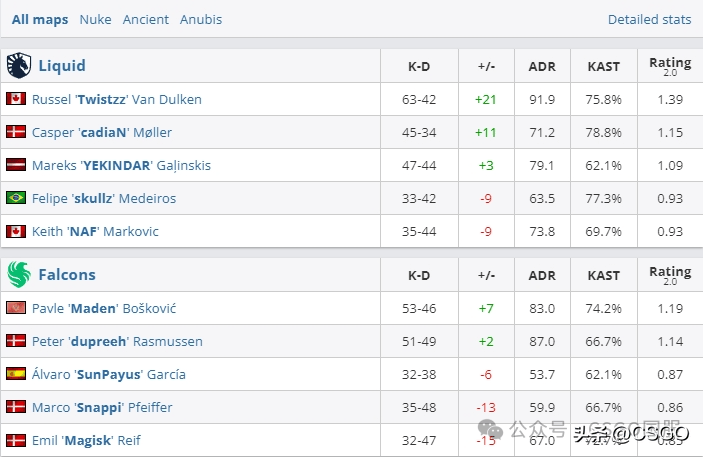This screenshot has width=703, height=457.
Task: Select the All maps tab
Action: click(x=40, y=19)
--
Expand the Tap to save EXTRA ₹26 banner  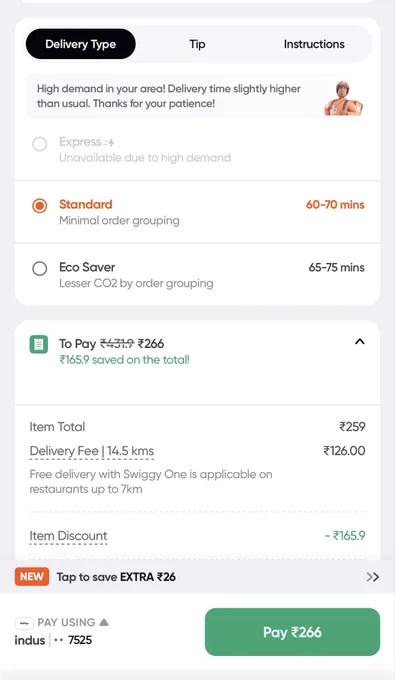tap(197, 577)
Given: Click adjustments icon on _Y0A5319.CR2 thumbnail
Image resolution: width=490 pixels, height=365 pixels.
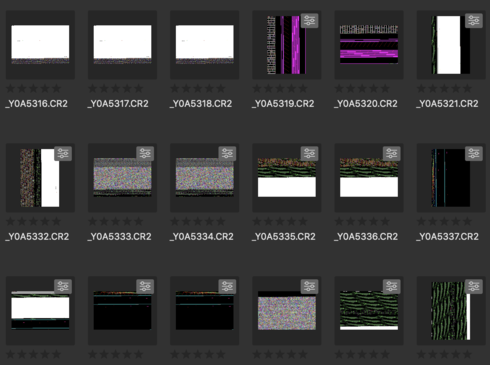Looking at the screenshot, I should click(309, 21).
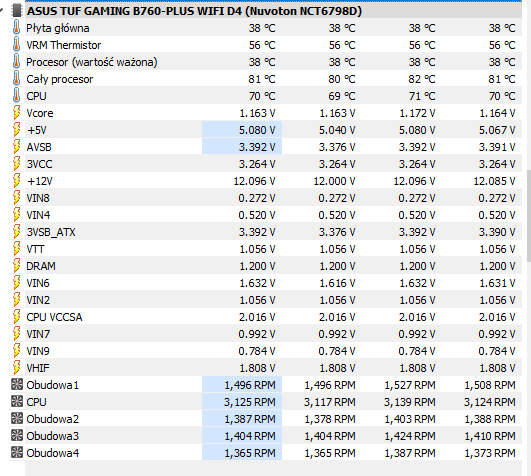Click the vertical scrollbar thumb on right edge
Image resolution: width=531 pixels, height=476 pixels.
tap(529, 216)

TASK.
Please reproduce the listing word for word from the line containing "Given: Click adjustments" through the line containing "Click the vertical", including both of those lines. Leave the pictures out.

EXERCISE RESPONSE.
Given: Click adjustments icon on _Y0A5319.CR2 thumbnail
Image resolution: width=490 pixels, height=365 pixels.
Looking at the screenshot, I should click(309, 21).
Click the vertical scrollbar thumb on right edge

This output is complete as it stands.